1. A method for manufcturing a catalyst comprising:

A. forming in an aqueous medium a gelatinous precipitate and a finely divided transition series organic-metal compound, the gelatinous precipitate comprising an inorganic oxide or precursor thereof and the organic-metal compound comprising a precipitate formed by reaction in the aqueous medium of a transition series metal compound dissolved therein with an organic gravimetric precipitating agent,

B. intimately intermixing the gelatinous precipitate and the organic-metal compound within two hours of formation of the gelatinous precipitate, thereby forming a catalyst precursor,

C. converting the precursor to a catalyst, the converting including at least a step of heating the precursor at 500.degree.-1800.degree.F for 1 to 48 hours.

2. A method for maufacturing a catalyst comprising:

A. forming a mixture comprising an aqueous gelatinous precipitate containing an intimate admixture a first component, said precipitate comprising an inorganic oxide or precursor thereof;

B. forming a catalyst precursor comprising at least one transition series organic-metal compound precipitate and said gelatinous precipitate by reacting said first component with a second component, said reaction being effected by intimately intermixing said mixture with said second component, said components belonging to different groups, and being selected from the following groups:

a. the group consisting of water-soluble transition metal series compounds; and

b. the group consisting of water-soluble organic gravimetric reagents for said transition series compounds;

C. converting said catalyst precursor to a catalyst, said converting comprising at least a step of maintaining said catalyst precursor at a temperature in the range from about 500.degree.F to 1800.degree.F for a period in the range from about 1 to 48 hours.
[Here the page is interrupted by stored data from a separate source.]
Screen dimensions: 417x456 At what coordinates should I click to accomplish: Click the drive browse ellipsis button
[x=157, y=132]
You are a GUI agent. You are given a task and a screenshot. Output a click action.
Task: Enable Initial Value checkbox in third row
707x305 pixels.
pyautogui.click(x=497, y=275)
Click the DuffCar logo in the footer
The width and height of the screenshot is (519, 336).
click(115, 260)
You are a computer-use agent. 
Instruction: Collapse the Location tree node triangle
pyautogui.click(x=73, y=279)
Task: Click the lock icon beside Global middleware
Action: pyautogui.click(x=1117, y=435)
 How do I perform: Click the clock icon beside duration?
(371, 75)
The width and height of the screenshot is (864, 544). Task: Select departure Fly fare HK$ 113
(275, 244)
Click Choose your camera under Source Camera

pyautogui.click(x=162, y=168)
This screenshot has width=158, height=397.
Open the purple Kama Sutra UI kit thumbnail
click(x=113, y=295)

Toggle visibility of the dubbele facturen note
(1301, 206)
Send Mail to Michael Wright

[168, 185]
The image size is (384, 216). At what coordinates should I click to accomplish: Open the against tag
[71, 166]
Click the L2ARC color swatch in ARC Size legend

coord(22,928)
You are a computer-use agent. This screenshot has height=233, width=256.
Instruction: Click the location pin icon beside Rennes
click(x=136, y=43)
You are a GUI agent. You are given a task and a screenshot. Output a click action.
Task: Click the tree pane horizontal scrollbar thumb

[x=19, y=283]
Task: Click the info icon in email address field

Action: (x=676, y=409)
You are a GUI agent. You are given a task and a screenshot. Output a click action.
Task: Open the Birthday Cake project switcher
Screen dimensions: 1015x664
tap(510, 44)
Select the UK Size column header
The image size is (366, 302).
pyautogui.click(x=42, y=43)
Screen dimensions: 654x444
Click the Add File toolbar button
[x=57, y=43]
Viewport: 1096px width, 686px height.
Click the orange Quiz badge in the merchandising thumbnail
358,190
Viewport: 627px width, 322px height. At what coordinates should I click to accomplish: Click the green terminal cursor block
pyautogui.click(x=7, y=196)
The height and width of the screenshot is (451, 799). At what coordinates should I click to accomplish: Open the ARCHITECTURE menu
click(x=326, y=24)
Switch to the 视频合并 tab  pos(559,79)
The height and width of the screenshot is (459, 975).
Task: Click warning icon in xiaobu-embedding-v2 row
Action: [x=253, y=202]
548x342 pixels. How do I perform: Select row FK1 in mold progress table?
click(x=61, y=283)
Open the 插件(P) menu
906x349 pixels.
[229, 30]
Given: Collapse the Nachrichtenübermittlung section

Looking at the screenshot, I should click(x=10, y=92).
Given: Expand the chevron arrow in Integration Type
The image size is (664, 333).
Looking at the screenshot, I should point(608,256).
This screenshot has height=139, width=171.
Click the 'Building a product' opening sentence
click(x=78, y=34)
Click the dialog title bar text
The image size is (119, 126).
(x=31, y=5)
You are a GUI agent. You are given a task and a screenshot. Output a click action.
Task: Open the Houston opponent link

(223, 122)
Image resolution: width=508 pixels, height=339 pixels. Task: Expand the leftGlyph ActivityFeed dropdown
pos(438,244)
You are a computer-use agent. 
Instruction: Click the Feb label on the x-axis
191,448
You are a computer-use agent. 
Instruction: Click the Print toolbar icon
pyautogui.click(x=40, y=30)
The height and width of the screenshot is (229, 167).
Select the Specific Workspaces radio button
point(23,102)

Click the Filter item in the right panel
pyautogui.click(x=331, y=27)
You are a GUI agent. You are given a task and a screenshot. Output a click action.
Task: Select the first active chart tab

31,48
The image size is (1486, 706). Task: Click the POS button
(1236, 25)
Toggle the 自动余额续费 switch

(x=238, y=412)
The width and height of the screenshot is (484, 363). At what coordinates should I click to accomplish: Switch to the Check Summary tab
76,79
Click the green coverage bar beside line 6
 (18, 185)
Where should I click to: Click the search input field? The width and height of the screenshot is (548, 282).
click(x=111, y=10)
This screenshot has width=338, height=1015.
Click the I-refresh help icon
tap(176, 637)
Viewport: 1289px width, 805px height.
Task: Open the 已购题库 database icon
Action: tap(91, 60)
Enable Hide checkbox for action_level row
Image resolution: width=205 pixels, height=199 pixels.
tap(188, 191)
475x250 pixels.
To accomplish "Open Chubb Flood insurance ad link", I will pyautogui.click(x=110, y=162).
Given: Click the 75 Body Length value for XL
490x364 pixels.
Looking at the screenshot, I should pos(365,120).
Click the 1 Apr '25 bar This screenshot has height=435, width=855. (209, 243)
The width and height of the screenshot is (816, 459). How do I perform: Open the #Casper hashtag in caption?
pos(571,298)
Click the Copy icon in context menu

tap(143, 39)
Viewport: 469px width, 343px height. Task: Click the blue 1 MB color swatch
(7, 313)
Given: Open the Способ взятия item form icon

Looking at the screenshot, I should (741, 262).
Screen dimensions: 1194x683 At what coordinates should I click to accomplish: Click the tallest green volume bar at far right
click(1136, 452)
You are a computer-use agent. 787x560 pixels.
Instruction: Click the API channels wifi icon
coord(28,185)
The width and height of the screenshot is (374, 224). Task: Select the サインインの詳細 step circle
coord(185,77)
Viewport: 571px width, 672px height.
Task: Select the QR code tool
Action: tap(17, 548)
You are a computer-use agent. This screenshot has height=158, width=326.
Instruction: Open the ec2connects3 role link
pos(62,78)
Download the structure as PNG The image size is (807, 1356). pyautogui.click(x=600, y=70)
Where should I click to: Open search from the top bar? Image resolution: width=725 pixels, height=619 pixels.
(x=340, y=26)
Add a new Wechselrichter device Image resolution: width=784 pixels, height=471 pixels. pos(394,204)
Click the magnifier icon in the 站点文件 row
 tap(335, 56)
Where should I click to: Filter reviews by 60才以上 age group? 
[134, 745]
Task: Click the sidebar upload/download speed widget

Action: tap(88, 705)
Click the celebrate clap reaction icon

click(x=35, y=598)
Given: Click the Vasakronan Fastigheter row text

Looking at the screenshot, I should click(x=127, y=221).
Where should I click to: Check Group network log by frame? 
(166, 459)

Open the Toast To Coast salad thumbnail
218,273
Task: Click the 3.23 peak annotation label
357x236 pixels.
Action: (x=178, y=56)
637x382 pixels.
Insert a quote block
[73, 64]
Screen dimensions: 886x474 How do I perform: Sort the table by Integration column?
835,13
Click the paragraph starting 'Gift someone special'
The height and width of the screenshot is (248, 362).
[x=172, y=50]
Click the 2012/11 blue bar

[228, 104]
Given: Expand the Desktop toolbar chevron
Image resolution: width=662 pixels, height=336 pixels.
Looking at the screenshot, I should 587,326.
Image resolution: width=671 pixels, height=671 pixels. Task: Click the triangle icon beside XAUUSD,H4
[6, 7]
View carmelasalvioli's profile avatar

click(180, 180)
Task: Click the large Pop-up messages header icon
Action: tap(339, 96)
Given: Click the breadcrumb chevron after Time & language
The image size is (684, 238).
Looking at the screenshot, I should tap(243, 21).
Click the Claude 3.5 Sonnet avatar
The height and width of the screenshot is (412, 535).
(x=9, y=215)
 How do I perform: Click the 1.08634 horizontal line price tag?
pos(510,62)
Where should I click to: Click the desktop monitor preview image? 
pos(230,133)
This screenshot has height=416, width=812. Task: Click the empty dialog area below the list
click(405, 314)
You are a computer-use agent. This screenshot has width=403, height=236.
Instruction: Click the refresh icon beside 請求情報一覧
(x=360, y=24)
3. The method of claim 2 wherein said precipitate comprises on a water-free basis from 40 to 95 weight percent alumina and 60 to 5 weight percent silica.

4. The method of claim 2 wherein the solubility product, Ksp, for the gravimetric reagent and metal constituent of said metal compound is less than about 10.sup.-.sup.3.

5. The method of claim 4 wherein said Ksp is less than about 10.sup.-.sup.5.

6. The method of claim 2 wherein said metal compound is a Group VIII metal compound.

7. The method of claim 6 wherein said compound is a noble metal compound.

8. The method of claim 7 wherein said compound is a palladium compound.

9. The method of claim 2 wherein said reagent is an organic gravimetric reagent selected from the group consisting of oximes, azoles, sulfides, and analides.

10. The method of claim 9 wherein said azoles are selected from the group consisting of azoles containing aromatic rings and the inertly substituted derivatives thereof.

11. The method of claim 10 wherein said reagent is 1,2,3-benzotriazole.

12. The process of claim 10 wherein said metal compound is a Group VIII noble metal compound.

13. The process of claim 12 wherein said metal compound is a palladium compound.

14. The catalyst composition prepared by the method of claim 12.

15. The composition of claim 14 wherein, based upon the total composition, said metal is present in an amount in the range from about 0.01 to 3 weight percent.

16. The composition of claim 15 wherein said metal is a Group VIII noble metal and said amount is in the range from about 0.02 to 1 weight percent.

17. The composition of claim 16 wherein said metal is palladium.